In our last newsletter we reacted to the result of the Referendum by announcing that for Finance departments, Plan B (Brexit assumption) had just become Plan A.
A month later, the lines have become blurred.
Timeline – The timeline for Brexit is marching backwards as Article 50 will not be invoked in 2016, in fact we are told by the new regime there is potentially a further two years for the negotiations. If we believe in the prevalence of Parkinson’s Law, which states that “Work expands so as to fill the time available for its completion”, then we are in the EU until 2018. On top of that, the UK would be foolish to invoke it when its two key negotiating partners, France and Germany, may have different leaders by October next year.
Brexit style – A month ago it was assumed that a “full” Brexit would occur, due to the strength of the voters’ views on immigration. Now, that isn’t quite as certain. Bre-entry could be an outcome via the back door, if the UK chooses to stay in the single market by accepting some variant of the principle of freedom of movement. The blurring has resulted in different interpretations. In fact, wherever you look, there are positives and negatives.
Exchange rates – We all expected the pound to tank, and it did. But it has stabilised at a level around 13% lower, and looks set to stay there.
House prices – ..reacted badly to Brexit, with immediate falls, but recent forecasts are now predicting rises over the next 12 months.
Domestic demand – Businesses buying in dollars are suffering as they cannot pass on the higher costs. The MoD has announced that it faces an extra £700m in annual costs for this reason. Equally the lower exchange rates have given an immediate boost to tourism and all exports. Ferry companies are getting very excited about the return of duty-free shops.
UK plc – The GDP growth was much higher than expected at 0.6% (equivalent to 2.4% per annum), showing positive fundamentals. But sentiment and surveys suggest a loss of confidence post-Brexit. Then again the Government is eyeing a range of very large infrastructure projects (Hinckley Point, HS2, London runway to name but three) which would inject new life into the economy.
Jobs – We have seen HSBC threaten to move 1,000 jobs to Paris directly due to Brexit, but these potential losses have been offset by a slew of positive announcements. Yet again, there is no clear trend.
What are the implications for Finance Executives two months on?
The need to stay closer to the business to support the Board’s strategic deliberations with sound advice, robust data and insightful forecasts has never been stronger. To achieve this, the processes of reporting and planning need to be accurate, streamlined and flexible.
What about planning?
The approach needs to be very clear, because the environment has been anything but. Plan B became Plan A with the Referendum, and as we have been discussing here, Plan B might even come back into the reckoning. And then Plan A might not be as bad as we thought, indeed it might more closely resemble Plan B after all.

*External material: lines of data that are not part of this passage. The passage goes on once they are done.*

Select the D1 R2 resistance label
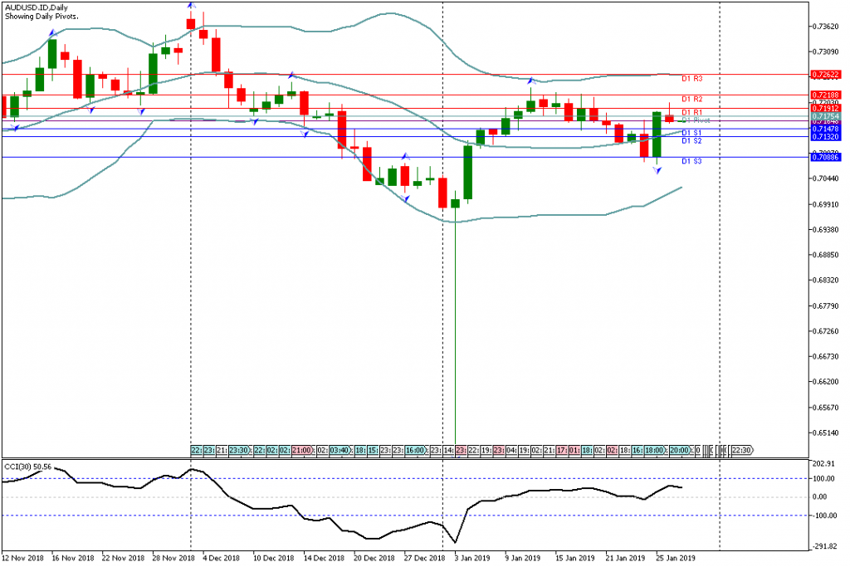This screenshot has height=567, width=850. click(692, 99)
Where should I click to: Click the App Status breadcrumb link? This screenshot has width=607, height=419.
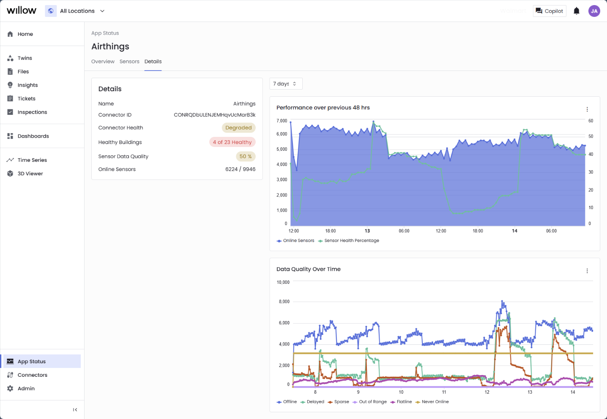tap(105, 33)
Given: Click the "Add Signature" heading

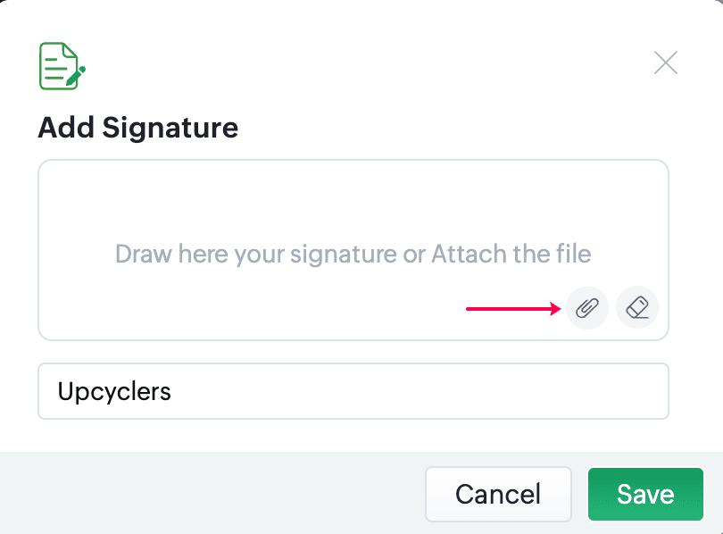Looking at the screenshot, I should 138,128.
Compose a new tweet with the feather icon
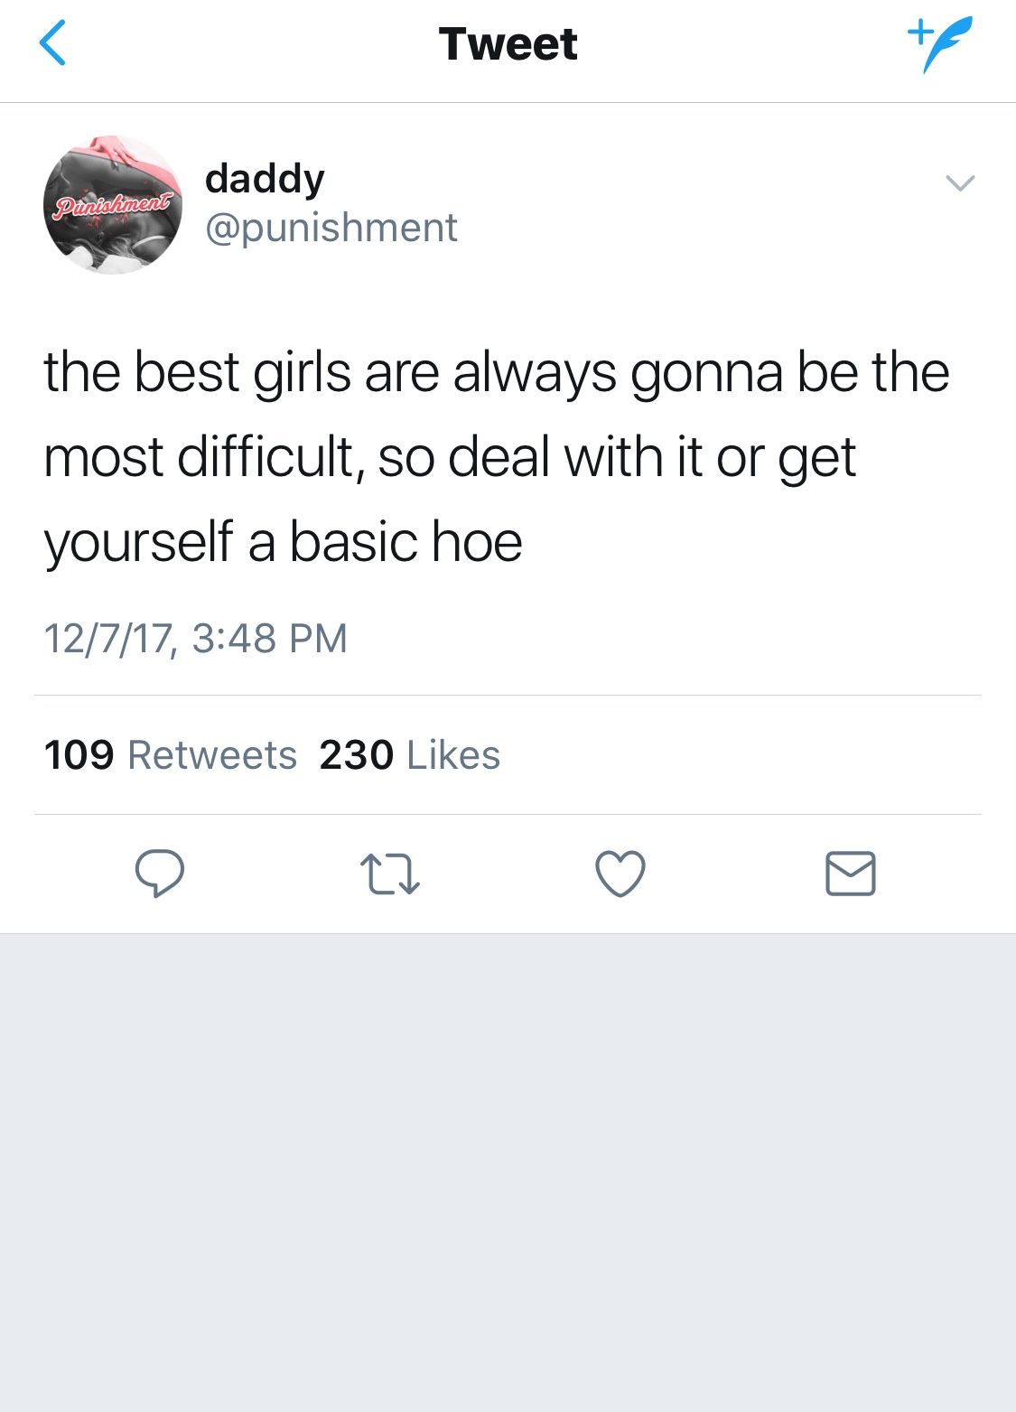Viewport: 1016px width, 1412px height. 939,43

It’s easy to get confused.
That’s why the tools and workbooks used for planning need to have clear labelling, version controls, simple roll forwards and roll back capabilities, great documentation and robust governance features. But arguably the most important factor in this particular situation is something else.
Performance, performance, performance.
With more scenarios to consider, each containing greater complexity, there will be greater strains on the systems and spreadsheets, with sharply diminishing performance experienced. We hear of some plans that take overnight to update fully. In the current state of flux, that can feel like an eternity. So alacrity should go hand in hand with agility. There is a need for speed.
That is the mantra for this moment. In a future article we will examine agility and what it means in this post-Brexit world.